FIGURE 5. — **WT1 does not stabilize HIF-1.** A, chromatin was immunoprecipitated from MHH-ES cells grown under normoxia or hypoxia (1% O₂) as well as from SK-ES-1 cells transfected with an empty expression vector (pCB6; labeled “*Control*”) or a pCB6 expression vector containing cDNA for the indicated WT1 isoform using antibody against HIF-1α or a control IgG. DNA was recovered from the immunoprecipitated chromatin and analyzed by quantitative PCR using primers surrounding the HRE in the VEGF promoter. The graph shows the relative enrichment of HRE in the HIF-1α immunoprecipitates compared with IgG control. *Error bars* represent S.E. of experiments done in triplicate. Experiments were repeated a minimum of three times. B, RNA was isolated from the same SK-ES-1 cells used for the experiment in A and reverse transcribed. RT-PCR was performed using primers that amplify WT1 (*top*) and the ribosomal RNA 36B4 (*bottom*). This experiment was repeated three times.
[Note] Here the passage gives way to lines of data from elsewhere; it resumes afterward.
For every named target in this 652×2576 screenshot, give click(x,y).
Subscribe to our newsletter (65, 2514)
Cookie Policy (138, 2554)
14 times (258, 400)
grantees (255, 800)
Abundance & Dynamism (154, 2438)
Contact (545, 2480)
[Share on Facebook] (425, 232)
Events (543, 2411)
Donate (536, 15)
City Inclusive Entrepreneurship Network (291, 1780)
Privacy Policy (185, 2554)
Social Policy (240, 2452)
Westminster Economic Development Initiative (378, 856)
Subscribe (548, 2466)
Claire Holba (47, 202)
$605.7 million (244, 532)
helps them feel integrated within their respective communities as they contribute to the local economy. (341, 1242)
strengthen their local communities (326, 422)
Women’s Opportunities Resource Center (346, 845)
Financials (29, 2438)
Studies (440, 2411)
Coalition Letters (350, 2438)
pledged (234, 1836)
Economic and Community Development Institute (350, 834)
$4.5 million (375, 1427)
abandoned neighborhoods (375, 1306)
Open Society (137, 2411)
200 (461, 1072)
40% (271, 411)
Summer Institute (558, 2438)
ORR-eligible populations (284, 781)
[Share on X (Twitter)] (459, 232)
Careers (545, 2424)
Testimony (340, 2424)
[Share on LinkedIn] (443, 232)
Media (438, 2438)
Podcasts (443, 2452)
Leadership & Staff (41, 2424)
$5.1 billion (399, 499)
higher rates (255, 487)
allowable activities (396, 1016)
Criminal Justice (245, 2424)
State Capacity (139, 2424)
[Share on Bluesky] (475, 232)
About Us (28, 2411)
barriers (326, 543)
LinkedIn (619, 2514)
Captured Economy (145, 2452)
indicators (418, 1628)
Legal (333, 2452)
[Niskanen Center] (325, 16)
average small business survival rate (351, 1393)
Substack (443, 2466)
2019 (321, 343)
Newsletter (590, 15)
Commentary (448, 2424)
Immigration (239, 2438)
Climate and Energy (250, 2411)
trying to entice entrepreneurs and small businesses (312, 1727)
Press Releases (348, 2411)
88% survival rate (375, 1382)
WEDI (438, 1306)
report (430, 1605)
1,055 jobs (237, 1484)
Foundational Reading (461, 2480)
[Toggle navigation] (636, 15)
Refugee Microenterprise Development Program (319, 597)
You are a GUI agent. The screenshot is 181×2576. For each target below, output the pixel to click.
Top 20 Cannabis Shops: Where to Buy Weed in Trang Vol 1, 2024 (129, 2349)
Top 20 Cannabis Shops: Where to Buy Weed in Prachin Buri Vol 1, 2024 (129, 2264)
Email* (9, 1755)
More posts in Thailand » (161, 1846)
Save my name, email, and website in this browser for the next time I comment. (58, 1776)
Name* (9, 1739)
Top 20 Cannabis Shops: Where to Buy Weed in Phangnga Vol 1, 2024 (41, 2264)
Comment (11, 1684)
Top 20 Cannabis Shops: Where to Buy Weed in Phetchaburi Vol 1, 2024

VEGF Up-regulated by WT1 Is Biologically Active

We next sought to determine whether the up-regulation of VEGF mRNA by WT1 leads to a corresponding increase in bioactive VEGF protein. To accomplish this, we investigated the angiogenic activity of Ewing sarcoma cell lines that express varying amounts of both WT1 and VEGF. We used tube formation by HUVECs as an in vitro measure of angiogenic activity. Briefly, after the cells were cultured, samples were coded by a laboratory member uninvolved with the experiments, and after 18 h, tube formation was quantified using the following angiogenesis index: 0 points for high powered field (hpf) with individual, well separated cells; 1 point for hpf with cells that appear to be aligning; 2 points for hpf with tubes but no evidence of sprouting; 3 points for hpf with evidence of sprouting; 4 points for hpf with closed polygons; and 5 points for hpf with a complete meshwork. A minimum of five high powered fields per well were evaluated. Because of the subjective nature of this assay, experiments were performed in a blinded fashion: the observer quantifying tube formation was blinded to the conditions in each culture. Co-culture of HUVECs with TC71 or MHH-ES cells, both of which express significant amounts of WT1 and VEGF, led to statistically significantly increased tube formation compared with HUVECs cultured with SK-ES-1 cells, which do not express WT1 and express only low levels of VEGF (p ≤ 0.001 for each cell line; Fig. 6A). Thus, in these cell lines, in vitro tube-forming activity parallels VEGF mRNA production.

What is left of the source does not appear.